I m feeling really sad for it.


----------



## nik_for_you (Jul 11, 2006)

buddy failure is way to success


----------



## anispace (Jul 11, 2006)

yeah anyway it was the first failure for GSLV. Its still in its initial stages.


----------



## Ankur Gupta (Jul 13, 2006)

ne idea wen will it be ready again n relaunched?
i kno thts its too early to ask but cant resist asking it!


----------



## thunderbird.117 (Jul 14, 2006)

ankurgupta.me said:
			
		

> ne idea wen will it be ready again n relaunched?
> i kno thts its too early to ask but cant resist asking it!



In Next four months.

Btw. Madhavan Nair is my close relatives.


----------



## Panchu (Jul 15, 2006)

If it goes this way, I don't know how India is gonna complete the "Chandrayan" [Mission To Moon] by 2010!


----------



## pop143 (Jul 17, 2006)

Panchu said:
			
		

> If it goes this way, I don't know how India is gonna complete the "Chandrayan" [Mission To Moon] by 2010!



dont worry chandrayan..wud be a success.....i think..there is also support from nasa, and some other big space research institues all over the world..!! technically..!!


----------



## xenkatesh (Jul 17, 2006)

Oh... thats a great news.. so when might be the next satellite launch?????


----------



## the deconstructionist (Jul 17, 2006)

Failure is the stepping stone for success. We will succeed next time.


----------



## thunderbird.117 (Jul 18, 2006)

the deconstructionist said:
			
		

> Failure is the stepping stone for success.
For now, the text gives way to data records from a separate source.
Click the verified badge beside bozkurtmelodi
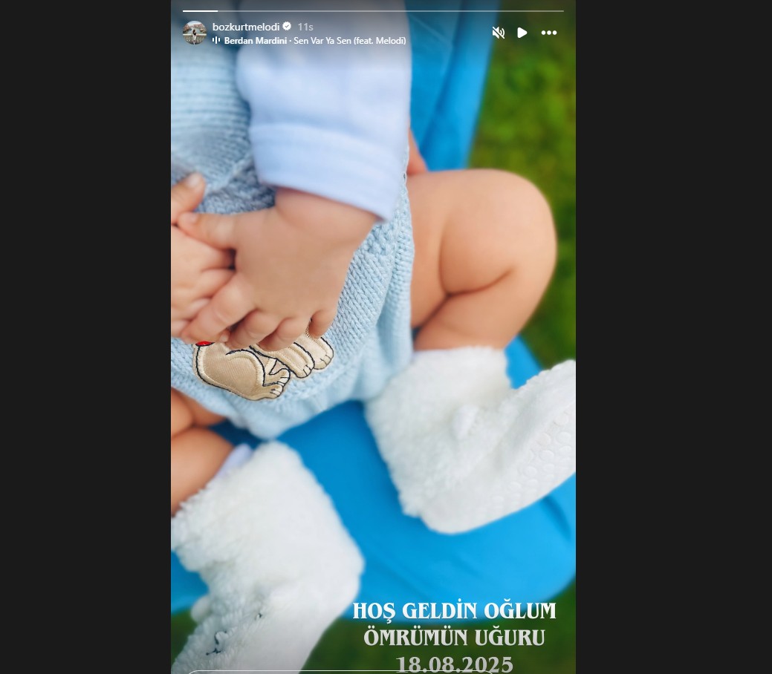This screenshot has height=674, width=772. 287,26
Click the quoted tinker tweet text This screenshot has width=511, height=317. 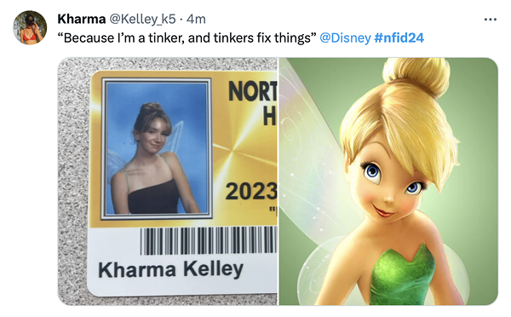pos(187,37)
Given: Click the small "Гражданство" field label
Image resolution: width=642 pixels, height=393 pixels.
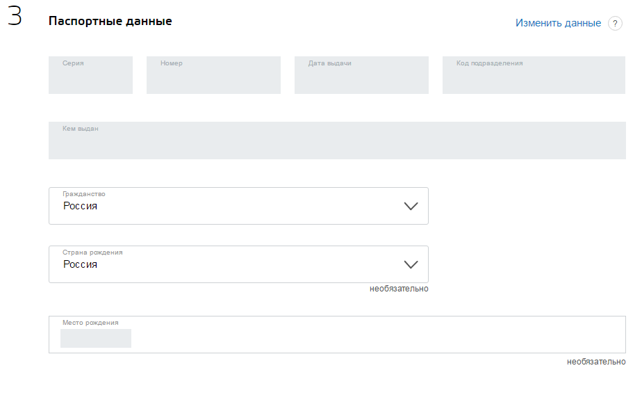Looking at the screenshot, I should [84, 194].
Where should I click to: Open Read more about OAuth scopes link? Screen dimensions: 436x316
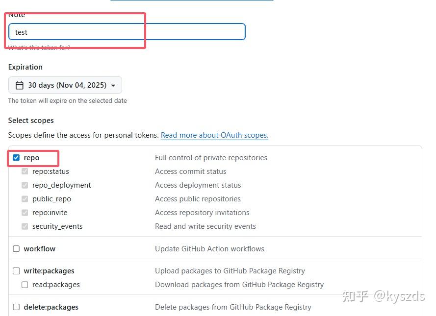pos(214,135)
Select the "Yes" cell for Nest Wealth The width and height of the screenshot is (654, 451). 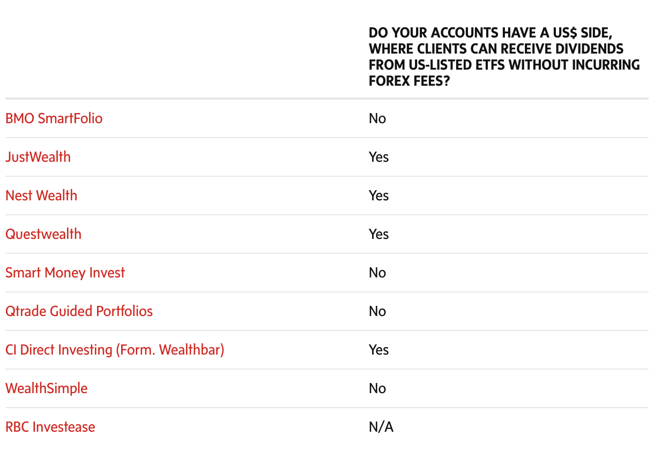click(x=378, y=196)
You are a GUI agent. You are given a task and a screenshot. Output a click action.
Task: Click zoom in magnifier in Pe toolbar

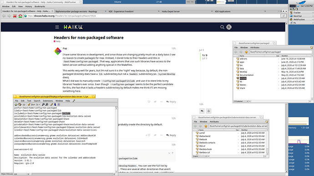coord(43,104)
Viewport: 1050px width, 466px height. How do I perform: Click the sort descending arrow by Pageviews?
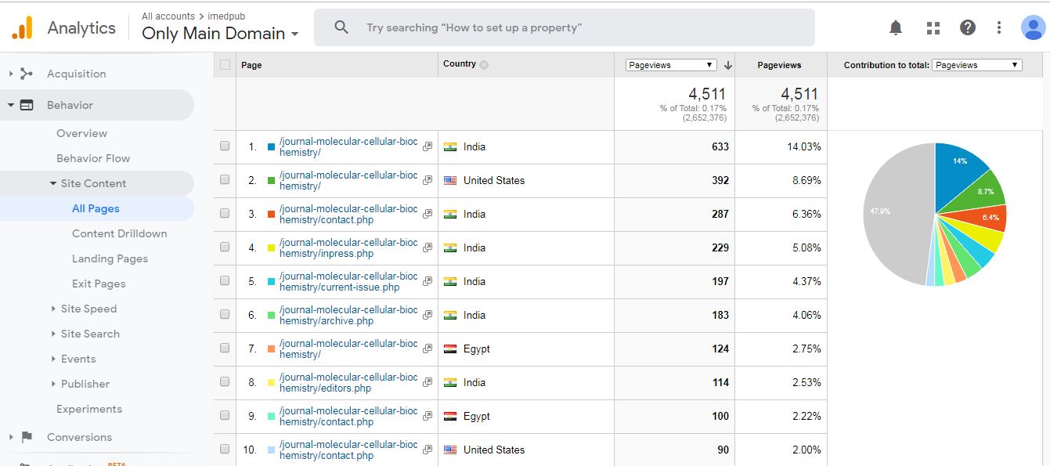pyautogui.click(x=728, y=65)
We will succeed next time.



That is the tenth time iam hearing the same proverb over and over.


----------



## Ajatshatru (Jul 18, 2006)

Chandrayan is a sheer waste of money , many communication sat can be launched at that price , can improve in digital broadcasting service , Internet service , telephone service and education too


----------



## elumalai (Jul 21, 2006)

now the DTH service by private sectors is going to get delayed...
like Tata Sky, etc/


----------



## Venom (Jul 22, 2006)

Aww 2nd projectile failure, wake up physics powerhouses, go join the SROs!


----------



## Crossfire (Jul 24, 2006)

Rollercoaster said:
			
		

> "In a big setback for India the launch of the INSAT 4C satellite has been unsuccessful.
> 
> It was launched from Sriharikota in Andhra Pradesh a while back. But shortly after it lifted off, it veered off its projected path, exploding and reportedly falling into the sea.
> 
> ...



yes it is a bad luck for ISRO!!!!!

This is really a bad luck for ISRO!!!!


----------